Post-Quantum Cryptography Glossary - EternaX Labs

Core Concepts

PQ-Native

A system where post-quantum authorization is built into the protocol from inception rather than retrofitted later. PQ-native issuance avoids migration debt entirely because the authorization model is quantum-safe from day one.

Post-Quantum Cryptography (PQC)

Cryptographic algorithms designed to be secure against both classical and quantum computers. NIST finalized three post-quantum standards in August 2024: ML-KEM (key encapsulation), ML-DSA (signatures), and SLH-DSA (hash-based signatures).
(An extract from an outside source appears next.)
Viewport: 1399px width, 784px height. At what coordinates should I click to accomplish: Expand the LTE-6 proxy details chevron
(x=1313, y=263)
Information-Theoretic Security

Security not based on computational hardness assumptions and resilient regardless of attacker compute power. Unlike computational security, information-theoretic security cannot be broken even with unlimited computational resources, including quantum computers. In multi-party cryptography, constructions such as SILMARILS’s three-party broadcast mode can achieve simulation-based security with uniform 1/p error across pure-IT, IT+ROM, and QROM analyses.
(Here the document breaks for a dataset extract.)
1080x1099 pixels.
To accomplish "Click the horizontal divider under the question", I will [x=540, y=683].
Cryptographically Relevant Quantum Computer (CRQC)

A quantum computer with sufficient qubits and error correction to break current cryptographic schemes. Google's March 2026 paper estimates fewer than 500,000 physical qubits required to break secp256k1, down from prior estimates of ~9 million.

Q-Day

The anticipated day when a cryptographically relevant quantum computer becomes operational and can break currently deployed cryptography. Google's whitepaper authors explicitly state that Q-Day will likely arrive without significant advance notice.

Institutional Risk Framework

Cryptographic Migration Debt

The accumulated financial, operational, and coordination cost of moving from classical signatures to post-quantum authorization. Migration debt accrues at issuance time, not at break time. Every new asset issued on a quantum-vulnerable rail compounds the debt. First-order estimate: $57B-$135B across major institutional digital asset programmes.

Control-Plane Vulnerability

Risk concentration in admin keys, mint/burn/freeze authority, governance multisigs, transfer-agent signing, and bridge attesters. For enterprises, the governance layer is more exposed than individual end-user accounts. A quantum attacker targeting the admin key governing $200B in stablecoins does not need to attack a single wallet.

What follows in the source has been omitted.